Items listed in a dataset:
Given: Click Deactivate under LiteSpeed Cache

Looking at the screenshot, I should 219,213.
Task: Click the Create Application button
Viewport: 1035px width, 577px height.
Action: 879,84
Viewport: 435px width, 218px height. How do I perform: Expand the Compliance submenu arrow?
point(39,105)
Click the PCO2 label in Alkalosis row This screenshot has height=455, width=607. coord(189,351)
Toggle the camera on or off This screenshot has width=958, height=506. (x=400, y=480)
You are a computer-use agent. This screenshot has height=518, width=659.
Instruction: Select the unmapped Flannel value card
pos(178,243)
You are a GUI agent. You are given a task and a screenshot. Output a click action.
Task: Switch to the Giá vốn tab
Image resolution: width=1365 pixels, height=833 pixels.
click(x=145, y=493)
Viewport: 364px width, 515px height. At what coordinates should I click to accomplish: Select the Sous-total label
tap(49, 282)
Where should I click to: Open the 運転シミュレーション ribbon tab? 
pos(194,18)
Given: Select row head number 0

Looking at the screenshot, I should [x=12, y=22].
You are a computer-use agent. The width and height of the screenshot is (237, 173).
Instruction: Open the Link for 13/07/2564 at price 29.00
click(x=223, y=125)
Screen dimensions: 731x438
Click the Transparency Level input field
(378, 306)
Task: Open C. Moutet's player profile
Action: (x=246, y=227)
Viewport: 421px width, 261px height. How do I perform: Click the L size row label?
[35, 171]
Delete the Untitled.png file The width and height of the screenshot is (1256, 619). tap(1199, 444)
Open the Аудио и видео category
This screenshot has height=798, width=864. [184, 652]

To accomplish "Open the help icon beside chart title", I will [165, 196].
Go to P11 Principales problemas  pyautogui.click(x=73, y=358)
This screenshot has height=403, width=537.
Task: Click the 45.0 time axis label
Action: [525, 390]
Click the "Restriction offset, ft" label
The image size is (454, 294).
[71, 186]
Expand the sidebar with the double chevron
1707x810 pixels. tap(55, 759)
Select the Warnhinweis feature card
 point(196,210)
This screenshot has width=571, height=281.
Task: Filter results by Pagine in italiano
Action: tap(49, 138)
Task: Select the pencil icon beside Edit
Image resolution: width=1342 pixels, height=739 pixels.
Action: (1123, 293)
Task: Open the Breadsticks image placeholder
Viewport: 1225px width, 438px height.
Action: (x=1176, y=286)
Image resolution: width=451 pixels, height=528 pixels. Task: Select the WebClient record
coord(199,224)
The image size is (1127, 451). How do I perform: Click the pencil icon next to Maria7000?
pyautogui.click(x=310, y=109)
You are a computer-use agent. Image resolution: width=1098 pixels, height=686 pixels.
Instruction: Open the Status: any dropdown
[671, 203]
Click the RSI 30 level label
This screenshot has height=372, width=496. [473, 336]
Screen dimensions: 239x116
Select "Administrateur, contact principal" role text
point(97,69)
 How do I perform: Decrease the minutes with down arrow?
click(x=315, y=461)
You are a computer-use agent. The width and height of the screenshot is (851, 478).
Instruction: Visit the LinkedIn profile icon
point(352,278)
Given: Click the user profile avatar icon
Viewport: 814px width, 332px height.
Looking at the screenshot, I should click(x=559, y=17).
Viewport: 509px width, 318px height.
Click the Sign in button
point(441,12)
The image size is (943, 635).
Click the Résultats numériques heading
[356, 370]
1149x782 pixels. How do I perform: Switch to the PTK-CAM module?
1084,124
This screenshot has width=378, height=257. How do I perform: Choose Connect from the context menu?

Action item: Retype only the lines above between the line with "Where should I" and the line with "is (237, 173).", counting those two lines as well, and keep every character as it is.

Written reply:
Where should I click to: Open the 運転シミュレーション ribbon tab? 
pos(194,18)
Given: Select row head number 0

Looking at the screenshot, I should [x=12, y=22].
You are a computer-use agent. The width and height of the screenshot is (237, 173).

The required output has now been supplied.